Jon Bentley in Column 1 of his book programming pearls introduces a technique for sorting a sequence of non-zero positive integers using bit vectors.
I have taken the program bitsort.c from [here][1] and pasted it below:
/* Copyright (C) 1999 Lucent Technologies */
/* From 'Programming Pearls' by Jon Bentley */
/* bitsort.c -- bitmap sort from Column 1
* Sort distinct integers in the range [0..N-1]
*/
#include
#define BITSPERWORD 32
#define SHIFT 5
#define MASK 0x1F
#define N 10000000
int a[1 + N/BITSPERWORD];
void set(int i)
{
int sh = i>>SHIFT;
a[i>>SHIFT] |= (1<<(i & MASK));
}
void clr(int i) { a[i>>SHIFT] &= ~(1<<(i & MASK)); }
int test(int i){ return a[i>>SHIFT] & (1<<(i & MASK)); }
int main()
{ int i;
for (i = 0; i < N; i++)
clr(i);
/*Replace above 2 lines with below 3 for word-parallel init
int top = 1 + N/BITSPERWORD;
for (i = 0; i < top; i++)
a[i] = 0;
*/
while (scanf("%d", &i) != EOF)
set(i);
for (i = 0; i < N; i++)
if (test(i))
printf("%d\n", i);
return 0;
}
I understand what the functions clr, set and test are doing and explain them below: ( please correct me if I am wrong here ).
- clr clears the ith bit
- set sets the ith bit
- test returns the value at the ith bit
Now, I don't understand how the functions do what they do.

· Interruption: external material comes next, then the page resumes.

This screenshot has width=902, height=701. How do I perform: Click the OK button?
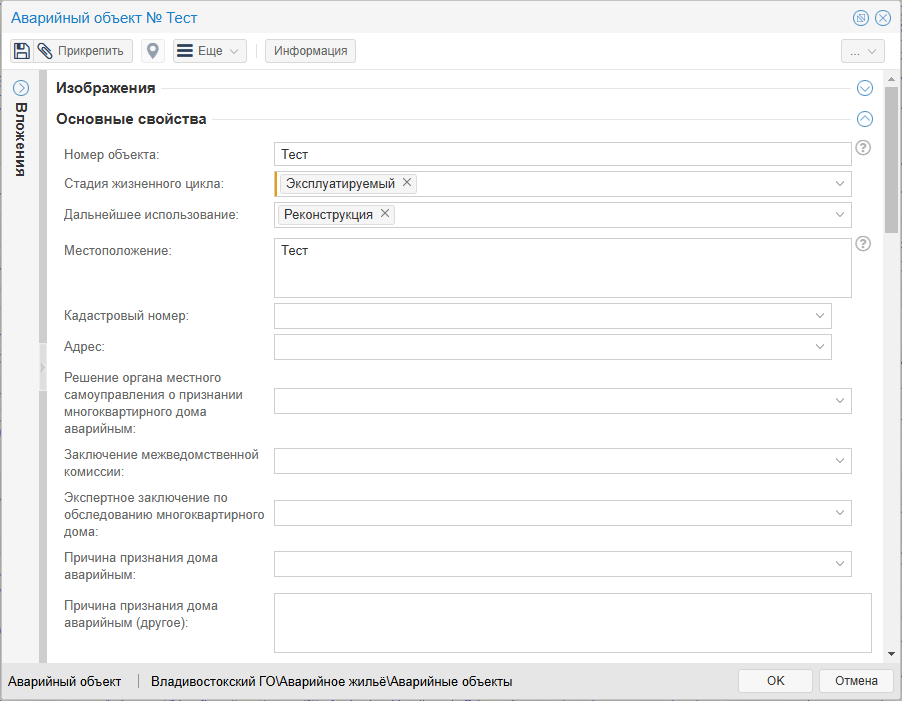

I am unable to figure out all the bit manipulation happening in those three functions.
[1]: https://web.archive.org/web/20080725054521/http://www.cs.bell-labs.com/cm/cs/pearls/code.html I will accept Laurence's answer as it helped me understand about the mechanics of the program at a fundamental level.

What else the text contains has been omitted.